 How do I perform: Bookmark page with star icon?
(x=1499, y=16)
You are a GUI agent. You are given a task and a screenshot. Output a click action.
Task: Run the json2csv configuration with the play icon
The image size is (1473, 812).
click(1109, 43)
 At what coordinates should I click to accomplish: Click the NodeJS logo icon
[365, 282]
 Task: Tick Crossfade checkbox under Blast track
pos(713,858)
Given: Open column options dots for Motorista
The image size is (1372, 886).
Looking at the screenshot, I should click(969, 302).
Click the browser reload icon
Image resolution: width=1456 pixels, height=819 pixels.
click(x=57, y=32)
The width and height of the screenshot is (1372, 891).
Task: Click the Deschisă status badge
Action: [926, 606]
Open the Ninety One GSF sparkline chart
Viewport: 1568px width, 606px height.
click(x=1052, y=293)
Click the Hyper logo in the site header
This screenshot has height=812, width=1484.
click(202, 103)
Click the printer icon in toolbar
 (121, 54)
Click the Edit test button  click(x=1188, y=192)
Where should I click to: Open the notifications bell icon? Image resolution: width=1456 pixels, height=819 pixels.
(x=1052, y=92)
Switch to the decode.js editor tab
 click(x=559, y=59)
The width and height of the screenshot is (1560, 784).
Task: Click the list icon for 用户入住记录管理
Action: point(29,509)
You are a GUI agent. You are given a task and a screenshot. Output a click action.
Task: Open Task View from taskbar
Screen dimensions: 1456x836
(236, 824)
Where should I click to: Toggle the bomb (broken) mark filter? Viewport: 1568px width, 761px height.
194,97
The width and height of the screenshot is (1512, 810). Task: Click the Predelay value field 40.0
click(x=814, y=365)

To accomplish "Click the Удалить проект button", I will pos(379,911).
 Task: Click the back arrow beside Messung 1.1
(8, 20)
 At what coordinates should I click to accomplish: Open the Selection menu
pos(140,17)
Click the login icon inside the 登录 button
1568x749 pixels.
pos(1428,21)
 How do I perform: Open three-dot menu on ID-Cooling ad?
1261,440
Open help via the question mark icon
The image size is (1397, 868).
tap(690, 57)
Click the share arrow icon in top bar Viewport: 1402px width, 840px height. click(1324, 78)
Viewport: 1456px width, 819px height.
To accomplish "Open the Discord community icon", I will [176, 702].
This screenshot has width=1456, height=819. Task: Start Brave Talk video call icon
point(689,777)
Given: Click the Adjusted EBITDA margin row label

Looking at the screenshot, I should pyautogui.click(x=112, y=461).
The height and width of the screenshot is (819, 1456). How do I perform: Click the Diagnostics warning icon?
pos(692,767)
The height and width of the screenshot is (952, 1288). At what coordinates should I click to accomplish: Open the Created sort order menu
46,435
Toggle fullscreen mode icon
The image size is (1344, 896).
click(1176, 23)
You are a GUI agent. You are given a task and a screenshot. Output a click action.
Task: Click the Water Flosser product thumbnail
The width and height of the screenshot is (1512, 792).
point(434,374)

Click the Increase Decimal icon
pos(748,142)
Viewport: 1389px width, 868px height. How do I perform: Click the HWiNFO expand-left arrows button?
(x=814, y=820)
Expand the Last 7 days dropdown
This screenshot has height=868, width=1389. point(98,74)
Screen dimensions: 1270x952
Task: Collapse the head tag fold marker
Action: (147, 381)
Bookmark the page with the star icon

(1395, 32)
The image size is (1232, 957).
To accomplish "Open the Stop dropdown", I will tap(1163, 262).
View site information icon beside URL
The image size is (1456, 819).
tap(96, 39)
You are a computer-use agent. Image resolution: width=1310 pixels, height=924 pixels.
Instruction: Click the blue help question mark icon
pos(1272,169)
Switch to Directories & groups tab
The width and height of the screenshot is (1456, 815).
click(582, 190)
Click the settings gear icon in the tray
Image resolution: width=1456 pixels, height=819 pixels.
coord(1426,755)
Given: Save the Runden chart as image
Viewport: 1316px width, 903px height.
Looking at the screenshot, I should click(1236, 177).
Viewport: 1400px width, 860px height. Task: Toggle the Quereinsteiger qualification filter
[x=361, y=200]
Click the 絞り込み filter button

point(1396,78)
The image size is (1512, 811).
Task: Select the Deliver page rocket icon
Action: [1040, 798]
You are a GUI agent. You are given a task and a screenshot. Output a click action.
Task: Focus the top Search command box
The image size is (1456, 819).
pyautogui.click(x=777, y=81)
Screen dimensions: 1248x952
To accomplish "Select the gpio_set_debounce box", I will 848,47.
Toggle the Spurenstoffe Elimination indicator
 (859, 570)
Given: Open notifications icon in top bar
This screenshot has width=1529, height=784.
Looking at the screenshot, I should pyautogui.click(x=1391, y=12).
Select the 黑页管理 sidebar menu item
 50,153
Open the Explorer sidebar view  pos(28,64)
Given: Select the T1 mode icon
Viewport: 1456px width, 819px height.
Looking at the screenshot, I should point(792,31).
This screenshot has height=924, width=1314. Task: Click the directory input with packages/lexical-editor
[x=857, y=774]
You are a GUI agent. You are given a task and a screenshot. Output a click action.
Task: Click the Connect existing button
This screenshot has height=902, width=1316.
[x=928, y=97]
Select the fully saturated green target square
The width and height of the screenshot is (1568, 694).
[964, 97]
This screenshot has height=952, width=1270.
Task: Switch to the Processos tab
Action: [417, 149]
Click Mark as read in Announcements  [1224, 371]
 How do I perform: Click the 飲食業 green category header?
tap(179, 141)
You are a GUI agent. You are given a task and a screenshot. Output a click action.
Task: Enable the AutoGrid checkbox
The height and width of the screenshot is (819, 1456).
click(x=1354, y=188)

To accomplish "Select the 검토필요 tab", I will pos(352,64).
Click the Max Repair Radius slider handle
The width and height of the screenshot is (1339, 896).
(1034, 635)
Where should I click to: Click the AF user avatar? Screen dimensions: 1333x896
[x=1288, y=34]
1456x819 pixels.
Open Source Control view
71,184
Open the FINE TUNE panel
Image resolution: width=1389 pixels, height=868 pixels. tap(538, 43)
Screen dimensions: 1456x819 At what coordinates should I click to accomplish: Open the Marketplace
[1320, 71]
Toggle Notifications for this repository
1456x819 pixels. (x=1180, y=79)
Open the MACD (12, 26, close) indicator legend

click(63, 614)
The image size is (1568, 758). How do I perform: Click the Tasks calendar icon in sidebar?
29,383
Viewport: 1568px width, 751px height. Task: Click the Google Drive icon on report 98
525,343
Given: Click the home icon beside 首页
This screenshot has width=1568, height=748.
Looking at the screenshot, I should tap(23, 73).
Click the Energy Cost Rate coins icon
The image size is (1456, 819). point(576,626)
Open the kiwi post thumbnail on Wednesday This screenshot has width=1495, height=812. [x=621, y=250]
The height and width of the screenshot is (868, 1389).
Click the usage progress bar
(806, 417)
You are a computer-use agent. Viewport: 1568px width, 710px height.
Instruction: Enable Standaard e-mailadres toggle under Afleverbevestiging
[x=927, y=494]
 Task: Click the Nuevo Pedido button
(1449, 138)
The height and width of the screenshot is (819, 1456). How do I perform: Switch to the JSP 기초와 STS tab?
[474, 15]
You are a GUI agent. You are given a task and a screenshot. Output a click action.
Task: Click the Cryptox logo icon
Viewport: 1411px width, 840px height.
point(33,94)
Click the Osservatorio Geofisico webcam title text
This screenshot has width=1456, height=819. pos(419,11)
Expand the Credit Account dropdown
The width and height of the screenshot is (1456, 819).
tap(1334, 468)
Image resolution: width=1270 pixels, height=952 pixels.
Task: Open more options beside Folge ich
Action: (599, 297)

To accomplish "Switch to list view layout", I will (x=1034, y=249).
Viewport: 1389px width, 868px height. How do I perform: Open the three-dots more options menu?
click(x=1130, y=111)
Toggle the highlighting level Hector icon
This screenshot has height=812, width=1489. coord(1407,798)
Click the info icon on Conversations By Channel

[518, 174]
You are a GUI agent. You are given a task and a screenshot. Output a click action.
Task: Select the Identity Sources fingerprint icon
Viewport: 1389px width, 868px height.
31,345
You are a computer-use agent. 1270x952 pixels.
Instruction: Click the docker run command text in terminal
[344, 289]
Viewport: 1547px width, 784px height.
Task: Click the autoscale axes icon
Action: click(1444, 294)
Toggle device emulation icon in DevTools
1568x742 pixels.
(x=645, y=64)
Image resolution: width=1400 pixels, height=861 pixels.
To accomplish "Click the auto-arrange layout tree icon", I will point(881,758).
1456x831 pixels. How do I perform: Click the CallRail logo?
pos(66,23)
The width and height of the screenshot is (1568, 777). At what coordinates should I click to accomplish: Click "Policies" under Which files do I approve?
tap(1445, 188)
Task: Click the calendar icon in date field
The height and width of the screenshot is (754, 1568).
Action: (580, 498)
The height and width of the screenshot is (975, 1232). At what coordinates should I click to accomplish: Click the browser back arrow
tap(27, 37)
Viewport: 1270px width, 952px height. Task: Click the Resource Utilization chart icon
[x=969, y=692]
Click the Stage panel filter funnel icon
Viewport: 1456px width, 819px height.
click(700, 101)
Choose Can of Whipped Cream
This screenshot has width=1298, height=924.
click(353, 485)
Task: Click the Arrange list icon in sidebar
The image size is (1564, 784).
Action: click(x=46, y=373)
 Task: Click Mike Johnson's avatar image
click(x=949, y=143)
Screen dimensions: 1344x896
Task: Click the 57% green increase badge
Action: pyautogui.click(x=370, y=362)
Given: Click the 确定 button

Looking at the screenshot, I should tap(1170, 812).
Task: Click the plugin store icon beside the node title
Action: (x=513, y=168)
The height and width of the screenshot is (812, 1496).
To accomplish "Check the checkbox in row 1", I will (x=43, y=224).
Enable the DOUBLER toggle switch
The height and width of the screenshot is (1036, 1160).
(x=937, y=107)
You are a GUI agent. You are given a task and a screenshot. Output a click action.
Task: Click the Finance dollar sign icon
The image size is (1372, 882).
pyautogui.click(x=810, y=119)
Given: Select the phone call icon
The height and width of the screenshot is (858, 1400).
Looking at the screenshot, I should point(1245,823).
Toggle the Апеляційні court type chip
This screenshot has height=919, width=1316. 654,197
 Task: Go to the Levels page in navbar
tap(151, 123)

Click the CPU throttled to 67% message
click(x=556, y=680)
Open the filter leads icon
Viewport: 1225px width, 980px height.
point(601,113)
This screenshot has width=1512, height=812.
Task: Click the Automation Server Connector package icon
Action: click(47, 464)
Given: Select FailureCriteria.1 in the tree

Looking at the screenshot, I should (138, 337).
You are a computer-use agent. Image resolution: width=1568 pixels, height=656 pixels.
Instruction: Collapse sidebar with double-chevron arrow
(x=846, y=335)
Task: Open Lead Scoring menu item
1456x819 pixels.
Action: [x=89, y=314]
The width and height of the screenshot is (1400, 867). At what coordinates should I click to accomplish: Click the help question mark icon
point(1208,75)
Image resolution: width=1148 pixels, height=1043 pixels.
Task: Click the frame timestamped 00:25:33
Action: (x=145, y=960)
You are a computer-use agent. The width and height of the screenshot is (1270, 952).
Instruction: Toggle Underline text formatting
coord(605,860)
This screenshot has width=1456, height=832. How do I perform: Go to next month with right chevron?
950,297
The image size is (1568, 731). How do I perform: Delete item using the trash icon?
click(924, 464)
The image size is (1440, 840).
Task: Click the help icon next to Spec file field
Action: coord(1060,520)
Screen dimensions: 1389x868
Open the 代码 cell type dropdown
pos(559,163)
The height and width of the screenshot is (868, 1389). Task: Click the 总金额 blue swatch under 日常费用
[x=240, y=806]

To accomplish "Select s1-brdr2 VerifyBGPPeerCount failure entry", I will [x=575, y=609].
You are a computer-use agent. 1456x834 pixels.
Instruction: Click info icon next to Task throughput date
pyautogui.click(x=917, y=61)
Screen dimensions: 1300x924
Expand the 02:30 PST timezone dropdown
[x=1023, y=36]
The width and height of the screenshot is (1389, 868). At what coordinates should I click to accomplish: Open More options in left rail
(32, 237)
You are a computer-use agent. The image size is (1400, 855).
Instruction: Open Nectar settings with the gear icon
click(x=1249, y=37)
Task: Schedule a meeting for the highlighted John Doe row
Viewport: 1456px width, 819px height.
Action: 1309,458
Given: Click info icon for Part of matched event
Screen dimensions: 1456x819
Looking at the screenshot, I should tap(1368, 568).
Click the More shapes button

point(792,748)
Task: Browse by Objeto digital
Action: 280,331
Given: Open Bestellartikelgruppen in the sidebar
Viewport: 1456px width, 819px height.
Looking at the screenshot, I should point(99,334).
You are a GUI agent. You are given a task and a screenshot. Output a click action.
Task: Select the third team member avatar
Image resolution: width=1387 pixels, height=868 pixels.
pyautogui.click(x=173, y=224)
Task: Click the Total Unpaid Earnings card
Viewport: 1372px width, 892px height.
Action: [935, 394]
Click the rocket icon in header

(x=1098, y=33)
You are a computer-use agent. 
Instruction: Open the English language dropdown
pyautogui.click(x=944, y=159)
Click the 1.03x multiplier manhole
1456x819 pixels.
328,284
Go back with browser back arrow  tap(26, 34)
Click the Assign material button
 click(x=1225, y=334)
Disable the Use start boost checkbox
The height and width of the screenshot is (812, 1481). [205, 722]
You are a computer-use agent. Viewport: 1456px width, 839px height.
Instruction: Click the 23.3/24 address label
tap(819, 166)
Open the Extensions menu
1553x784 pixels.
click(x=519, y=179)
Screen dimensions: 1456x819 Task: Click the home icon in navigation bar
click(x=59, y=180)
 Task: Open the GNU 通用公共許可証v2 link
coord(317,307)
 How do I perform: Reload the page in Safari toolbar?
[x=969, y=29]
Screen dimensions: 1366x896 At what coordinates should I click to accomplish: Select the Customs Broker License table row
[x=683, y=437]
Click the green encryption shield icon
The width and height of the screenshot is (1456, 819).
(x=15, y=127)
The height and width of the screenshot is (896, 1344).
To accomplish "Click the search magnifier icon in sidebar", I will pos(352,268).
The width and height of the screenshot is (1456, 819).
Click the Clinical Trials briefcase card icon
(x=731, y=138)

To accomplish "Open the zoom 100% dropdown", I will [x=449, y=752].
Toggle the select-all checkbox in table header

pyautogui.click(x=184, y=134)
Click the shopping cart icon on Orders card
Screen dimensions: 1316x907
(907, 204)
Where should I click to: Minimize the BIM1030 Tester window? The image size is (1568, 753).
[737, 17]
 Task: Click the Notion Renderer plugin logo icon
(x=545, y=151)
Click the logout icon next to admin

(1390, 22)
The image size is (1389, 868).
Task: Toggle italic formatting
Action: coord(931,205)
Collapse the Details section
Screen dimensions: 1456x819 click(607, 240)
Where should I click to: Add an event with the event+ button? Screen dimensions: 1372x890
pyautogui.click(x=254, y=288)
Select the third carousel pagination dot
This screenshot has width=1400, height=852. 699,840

◆ ◆ ◆ ◆

> _Work instructions_:
Write out every line of the preceding listing that contains "computer".

> _Exercise solution_:
You are a computer-use agent. Image resolution: width=1310 pixels, height=924 pixels.
You are a computer-use agent. Viewport: 1568px width, 710px height.
You are a computer-use agent. 1270x952 pixels.
You are a computer-use agent. Image resolution: width=1568 pixels, height=656 pixels.
You are a computer-use agent. The width and height of the screenshot is (1270, 952).
You are a computer-use agent. 1456x834 pixels.
You are a computer-use agent. The image size is (1400, 855).
You are a computer-use agent. 
You are a computer-use agent. Viewport: 1456px width, 839px height.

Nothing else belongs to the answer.